(PASSAGE)
....
Come Dine with me…

A Homily for St Matthew’s-tide

come_dineIt is a great privilege to be here this weekend, as much today as last night. Thank you again to Fr Naylor, and to all of you, for your warm welcome. It is a joy to preach here at St Matthew’s, at St Matthew’s Tide, and to stand where one of my great heroes of the faith, Fr George Campbell Ommanney, once stood. And I bring you greetings and prayers from the people of my own parish, Holy Trinity, Ettingshall, in Wolverhampton. 

Before I begin, I need to check – is there anyone here today who has anything to do with the television programme ‘Come Dine with me’? Please say no…

‘Come Dine with me’. What a contrived load of nonsense that programme is. If you haven’t seen it (and that would indicate good taste on your part) it consists of four people being invited for meals in each other’s houses, and carping about the standard of the food, the decor and the hospitality. There is an irritating man doing a voiceover who tries to convince us that this is somehow a terrible serious and life-changing business. Whoever gets the highest marks for their dinner party gets a cash prize. And that’s it. An hour of your life you will never get back.

But today is different. ‘Come Dine with me’ says Matthew to Jesus, as well as to his tax collector pals. And it must have felt a little strange. Up until now he has been seriously outcast – a tax collector, someone who took his own cut off the top by extorting just a little bit more than his Roman overlords required, and was therefore doubly unpopular – doing the occupying power’s dirty work for them, and feathering his own nest into the bargain. Such a one was not only  unpopular. He was shunned by polite and orthodox Jewish society, because he was impure.  But he follows Jesus, the one who accepts sinners as they are, with no preconditions, and he throws a dinner. And a lot of his friends from his professional circle drop in at the same time, and there’s a room full – a roomful of sinners, outcasts, those beyond the pail. And there is Jesus. It is a public relations nightmare, a real Daily Mail moment, just waiting to happen. And happen it does, because those stern, vigilant and observant Pharisees, for whom purity is all, point out that this really isn’t respectable company for a rabbi.

Jesus gives them short shrift.

If in your self-centred arrogance you believe that all is right with your world, sufficient for you to spend time policing others;

if you really feel yourself to be healthy, and at rights with God, then so be it. You’re wrong, but so be it.

You probably won’t be interested in what Jesus has to say – you certainly won’t want to dine with him.

If, on the other hand, you are humble enough to recognise that all is not entirely well in your life – that you are frail, and foolish, and prone to sin and error – if that is your view of yourself, then come and sit down, pour yourself a glass, and tuck in, because you are the people Jesus lived for, and died for, and rose again for.
....
(REQUIRED ACTION) Pick up the St Matthew's-tide homily after its final sentence and continue it. The data that follows comes from a separate source and has no connection to the homily.

(SUPPLIED INFORMATION)
....
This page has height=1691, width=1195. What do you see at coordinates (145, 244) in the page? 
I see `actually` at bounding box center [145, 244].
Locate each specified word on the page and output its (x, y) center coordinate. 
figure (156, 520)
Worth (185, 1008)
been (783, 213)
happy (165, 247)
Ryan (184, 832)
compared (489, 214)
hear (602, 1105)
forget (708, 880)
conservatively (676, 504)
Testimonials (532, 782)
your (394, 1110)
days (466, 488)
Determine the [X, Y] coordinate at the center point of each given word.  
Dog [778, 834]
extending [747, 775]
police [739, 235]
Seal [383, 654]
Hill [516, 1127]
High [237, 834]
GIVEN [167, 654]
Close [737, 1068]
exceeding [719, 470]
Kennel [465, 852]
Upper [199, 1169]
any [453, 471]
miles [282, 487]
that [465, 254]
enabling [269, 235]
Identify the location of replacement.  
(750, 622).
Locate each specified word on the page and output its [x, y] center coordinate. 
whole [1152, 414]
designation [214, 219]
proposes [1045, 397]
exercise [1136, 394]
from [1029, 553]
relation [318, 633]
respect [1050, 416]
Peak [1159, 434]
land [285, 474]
....
(TASK RESULT)
I don’t know if Fr Naylor experiences this in Sheffield, but one of the most frustrating aspects of Mission I have ever encountered is when someone says to me that they don’t feel that they are ‘good enough’ or ‘virtuous enough’ to go to church. How did we manage to convey to people that church was a place of impossible standards for people, when in fact it is a hospital for sinners? How did we communicate such a false message?

Your patron saint looks on, with a bemused expression, in heaven, whenever people decide that they are not good enough to come to church, and, even worse, when we set ourselves up to be better or more virtuous than others. It is a damning indictment on the church, and has no place in our understanding of who Jesus is and why he took flesh in the first place. A Christian gathering has three common features: love to be freely shared, grace to be received, and sins to be forgiven. There are no exceptions. We learn to love one another, and we learn to recognise our sin and we learn to allow Jesus to deal with it.

Why else did this Mass begin today with an opportunity to contemplate and confess to one another and before God our sins and shortcomings?

Why else does the Mass say ‘Before we start, and so that we can praise and worship God properly, and receive all he longs to give us, let’s clear the decks of all obstacles.’ We commit sins, we aren’t perfect, but we don’t need to fear sin. Because of Jesus, and what he does for us, sin has no hold on us. Our God is merciful.

Paul reminds us that we were called – all of us, called by God, into one and the same hope – priests, prostitutes, Scousers, Lancastrians, even people from Yorkshire, EVEN the man who does the voiceover on Come Dine With Me. We are all called into one and the same hope, hope in Jesus Christ, crucified, risen, ascended, glorified; because the Jesus who called Matthew to follow him calls us to do the same, and to live in the same hope that the Jesus who calls us will save us to be his in heaven.

There isn’t a person who has ever lived who has been somehow not good enough to be part of the church. There is no-one to whom we can say ‘I’m sorry, but you just don’t come up to our standards.’ Everyone has a place here. We are not bound by the regulations which governed the way the Pharisees lived their lives. We have no place, no time, no reason to worry about whether the person sitting immediately to our left is free from the stain of sin.

Matthew followed Jesus. He abandoned his former life. He turned his back on the past, recognising the Jesus was the one who could free him from all that he had done. And that is worth celebrating, as he did, because the love of God is the only love worth having – all other love flows from it, is a reflection of it.

So thank God, from the bottom of your heart, for the taxman, who followed him, and who threw a dinner. Party long and hard, with brass bands and singing and with joy. For through him we learn the story of how one sinner found his way not just to the dinner table, but the heavenly banquet: and how we, who honour Jesus this day might do the same. St Matthew, our glorious patron, pray for us!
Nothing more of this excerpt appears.